She stopped, finally, in front of the window that looked out over the street in front of IFF, and he waited patiently while she calmed herself. This righteous rage was actually more in his wheelhouse than the silent panic she'd been in when he'd walked in. Anger was something he could work with – he just hoped he could keep it directed away from him.

"Do you remember Margaret Brock?" she asked suddenly, turning to look at him.

"Mitch Larner's secretary? Yeah, of course I do." Amanda said nothing, just stared at him, head on a tilt, eyebrow raised, obviously waiting.

His heart eased a bit – whatever she thought was going on, she still trusted him to do the right thing.

"Yeah, okay, it could be a set-up," he sighed heavily, capitulating readily. He picked up a pad of paper and a pen and held them out to her, gesturing toward the desk with his head. "I'll start going through everything in the files we have and you start writing down everything you can think of that will help us find your husband."

Her face had lit up even before he'd begun to speak, the second she'd seen that he was going to give in.

I really have to get better at not letting her see that.

"Ex-husband," she said almost automatically as she took the pen and paper. "So you'll help him?" she asked eagerly.

He held up a hand, and answered sternly, "I will assume innocent until proven guilty, Amanda, that is all. If everything keeps pointing the way it's going now, I won't have any choice but to hand him over to the Estoccian authorities. You know that, right?"

Her shoulders slumped slightly at his rebuke, but then she'd taken a deep breath and squared them again. "I know. But it's not going to come to that. He could never have assassinated anybody!"

"Well, first things first, let's start working on those lists. We know he's in the country, but for now he could be anywhere – once he got to New York, he vanished into thin air."

He had started to turn to pick up the files when he'd heard that telltale noise, that humming sound she made in the back of her throat when she was about to confess something. He closed his eyes and sighed before turning back toward her, groaning when he saw the expression on her face that told him he was right.

At least reading each other works both ways he though irreverently, but what he said out loud was, "Oh God, Amanda, please tell me he isn't hiding in your attic or something!"

"Oh no, Lee! I'd have told you that!" Her eyes had gone wide – he could tell that was the truth, but he knew she was going to drop the other shoe any second.

"But?"

"He's in D.C. – he called me at the house this morning." Once again, he must have been doing a very poor job of hiding his thoughts, because she rushed on immediately. "Now he didn't say where he was, he wouldn't tell me, he just said I shouldn't worry and that I'd be getting calls and I shouldn't believe them."
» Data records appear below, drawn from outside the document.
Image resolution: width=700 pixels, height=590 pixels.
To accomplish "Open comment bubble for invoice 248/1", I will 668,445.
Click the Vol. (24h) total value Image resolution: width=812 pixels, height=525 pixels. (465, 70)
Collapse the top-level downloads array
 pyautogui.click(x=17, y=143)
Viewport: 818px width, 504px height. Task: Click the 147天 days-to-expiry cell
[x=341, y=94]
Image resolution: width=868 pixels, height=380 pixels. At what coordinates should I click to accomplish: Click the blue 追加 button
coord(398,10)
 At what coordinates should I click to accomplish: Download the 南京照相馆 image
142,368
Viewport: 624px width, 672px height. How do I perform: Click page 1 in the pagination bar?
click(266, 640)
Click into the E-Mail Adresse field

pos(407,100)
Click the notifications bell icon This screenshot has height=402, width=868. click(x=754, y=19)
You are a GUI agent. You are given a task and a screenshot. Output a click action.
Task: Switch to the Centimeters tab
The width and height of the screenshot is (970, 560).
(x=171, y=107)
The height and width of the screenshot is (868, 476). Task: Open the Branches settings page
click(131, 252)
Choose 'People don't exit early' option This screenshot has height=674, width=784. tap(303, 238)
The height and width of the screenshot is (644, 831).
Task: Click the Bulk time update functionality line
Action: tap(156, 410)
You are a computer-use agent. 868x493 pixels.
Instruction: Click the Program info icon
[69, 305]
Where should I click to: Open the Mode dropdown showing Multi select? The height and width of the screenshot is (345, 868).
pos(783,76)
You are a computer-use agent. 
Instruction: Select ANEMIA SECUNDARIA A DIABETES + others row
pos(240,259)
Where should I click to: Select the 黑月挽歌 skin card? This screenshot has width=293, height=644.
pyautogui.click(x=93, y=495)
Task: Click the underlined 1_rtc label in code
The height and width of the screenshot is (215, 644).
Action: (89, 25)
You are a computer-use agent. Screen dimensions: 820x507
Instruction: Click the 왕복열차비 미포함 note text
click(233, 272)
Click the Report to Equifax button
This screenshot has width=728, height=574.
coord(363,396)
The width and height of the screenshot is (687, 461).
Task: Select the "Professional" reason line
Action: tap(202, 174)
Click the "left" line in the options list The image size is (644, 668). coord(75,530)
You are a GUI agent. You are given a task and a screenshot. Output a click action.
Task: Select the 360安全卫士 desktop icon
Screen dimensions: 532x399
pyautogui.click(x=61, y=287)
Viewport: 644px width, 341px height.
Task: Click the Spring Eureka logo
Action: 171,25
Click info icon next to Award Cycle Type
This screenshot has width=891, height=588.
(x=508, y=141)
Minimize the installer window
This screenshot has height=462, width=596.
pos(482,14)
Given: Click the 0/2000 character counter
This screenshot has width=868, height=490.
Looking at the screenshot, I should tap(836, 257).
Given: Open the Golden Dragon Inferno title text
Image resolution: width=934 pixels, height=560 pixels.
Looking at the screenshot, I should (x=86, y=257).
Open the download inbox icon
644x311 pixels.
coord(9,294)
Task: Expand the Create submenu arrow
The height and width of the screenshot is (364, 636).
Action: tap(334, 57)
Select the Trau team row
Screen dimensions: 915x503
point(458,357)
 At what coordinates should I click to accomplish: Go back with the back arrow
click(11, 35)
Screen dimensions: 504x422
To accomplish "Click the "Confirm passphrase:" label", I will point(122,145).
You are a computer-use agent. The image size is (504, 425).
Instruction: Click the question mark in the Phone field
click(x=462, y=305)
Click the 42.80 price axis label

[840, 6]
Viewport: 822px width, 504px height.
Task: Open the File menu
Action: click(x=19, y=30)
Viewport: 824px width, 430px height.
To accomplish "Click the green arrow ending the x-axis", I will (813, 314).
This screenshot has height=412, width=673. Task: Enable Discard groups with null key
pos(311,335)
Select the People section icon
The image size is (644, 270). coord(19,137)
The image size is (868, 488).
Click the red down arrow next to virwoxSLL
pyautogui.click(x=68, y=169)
"Does he know about us? I mean, IFF? Does he know what you really do here? Is that why he called you?"

"Oh no! He has no idea! I haven't even seen him in almost three years, Lee! And even if I wanted to tell him, I couldn't do that that in a phone call or a letter, could I? 'Dear Joe, Just writing to tell you that Phillip got MVP, Jamie got an A on his science project and oh, by the way, I'm a spy now. Not that we use the word 'spy'." She mumbled those last few words, adding them almost as if she couldn't help herself. "He just called me to warn me, that's all and to tell me not to believe any of it. As if I would! Joe couldn't hurt a fly!"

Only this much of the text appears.